Reliable identification of compton-thick quasars at z ≈2: Spitzer mid-infrared spectroscopy of HDF-oMD49

Many models that seek to explain the origin of the unresolved X-ray background predict that Compton-thick active galactic nuclei (AGNs) are ubiquitous at high redshift. However, few distant Compton-thick AGNs have been reliably identified to date. Here we present Spitzer IRS spectroscopy and 3.6-70 μm photometry of a z = 2.211 optically identified AGN (HDF-oMD49) that is formally undetected in the 2 Ms Chandra Deep Field-North (CDF-N) survey. The Spitzer IRS spectrum and spectral energy distribution of this object is AGN dominated, and a comparison of the energetics at X-ray wavelengths to those derived from mid-infrared (mid-IR) and optical spectroscopy shows that the AGN is intrinsically luminous (L_{2-10 keV} ≈ 3 × 10⁴⁴ ergs s^-1) but heavily absorbed by Compton-thick material (N _H ≫ 10²⁴ cm^-2); i.e., this object is a Compton-thick quasar. Adopting the same approach that we applied to HDF-oMD49, we found a further six objects at z ≈ 2-2.5 in the literature that are also X-ray weak/undetected but have evidence for AGN activity from optical and/or mid-IR spectroscopy, and show that all of these sources are likely to be Compton-thick quasars with L_{2-10 keV} > 10⁴⁴ ergs s ^-1. On the basis of the definition of Daddi et al., these Compton-thick quasars would be classified as mid-IR excess galaxies, and our study provides the first spectroscopic confirmation of Compton-thick AGN activity in a subsample of these z ≈2 mid-IR-bright galaxies.

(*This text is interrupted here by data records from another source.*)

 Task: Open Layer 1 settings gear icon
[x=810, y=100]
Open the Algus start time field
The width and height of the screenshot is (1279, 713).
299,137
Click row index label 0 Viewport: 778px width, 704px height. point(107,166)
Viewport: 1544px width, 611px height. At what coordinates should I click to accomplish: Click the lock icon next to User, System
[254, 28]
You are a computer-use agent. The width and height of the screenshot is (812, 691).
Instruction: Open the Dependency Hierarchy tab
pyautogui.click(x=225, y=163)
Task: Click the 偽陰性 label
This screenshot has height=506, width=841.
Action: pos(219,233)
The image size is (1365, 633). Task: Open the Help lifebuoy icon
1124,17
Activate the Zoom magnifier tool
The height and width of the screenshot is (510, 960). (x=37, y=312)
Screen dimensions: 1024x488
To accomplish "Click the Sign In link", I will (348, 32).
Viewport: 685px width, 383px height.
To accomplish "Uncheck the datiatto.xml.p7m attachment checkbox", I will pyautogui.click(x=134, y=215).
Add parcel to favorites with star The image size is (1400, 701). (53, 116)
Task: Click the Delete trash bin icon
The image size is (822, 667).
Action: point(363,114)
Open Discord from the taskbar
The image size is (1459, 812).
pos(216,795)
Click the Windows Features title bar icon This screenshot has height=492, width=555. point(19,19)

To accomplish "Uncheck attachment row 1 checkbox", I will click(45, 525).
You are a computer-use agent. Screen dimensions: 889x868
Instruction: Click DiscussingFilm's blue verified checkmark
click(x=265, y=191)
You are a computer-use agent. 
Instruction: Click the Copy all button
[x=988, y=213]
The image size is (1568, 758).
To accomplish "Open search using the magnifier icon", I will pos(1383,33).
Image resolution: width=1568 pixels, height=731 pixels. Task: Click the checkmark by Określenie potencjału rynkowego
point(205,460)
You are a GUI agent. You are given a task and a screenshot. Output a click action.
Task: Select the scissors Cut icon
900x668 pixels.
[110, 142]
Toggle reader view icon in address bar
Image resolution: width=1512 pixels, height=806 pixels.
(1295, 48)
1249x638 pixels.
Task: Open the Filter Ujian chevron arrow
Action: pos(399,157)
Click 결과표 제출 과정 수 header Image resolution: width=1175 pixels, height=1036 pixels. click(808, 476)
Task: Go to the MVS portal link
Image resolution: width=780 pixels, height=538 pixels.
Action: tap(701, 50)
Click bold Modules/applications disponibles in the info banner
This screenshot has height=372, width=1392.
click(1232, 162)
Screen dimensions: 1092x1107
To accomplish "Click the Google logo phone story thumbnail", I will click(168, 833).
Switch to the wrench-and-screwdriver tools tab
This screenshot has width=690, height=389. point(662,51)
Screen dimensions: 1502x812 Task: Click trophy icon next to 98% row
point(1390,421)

Using the four objects that lie in the CDF-N field, we estimate the space density of reliably identified Compton-thick quasars [Ψ ≈ (0.7-2.5) × 10^-5 Mpc^-3 for L_{2-10 keV} > 10⁴⁴ ergs s ^-1 objects at z ≈ 2-2.5] and show that Compton-thick accretion was probably as ubiquitous as unobscured accretion in the distant universe.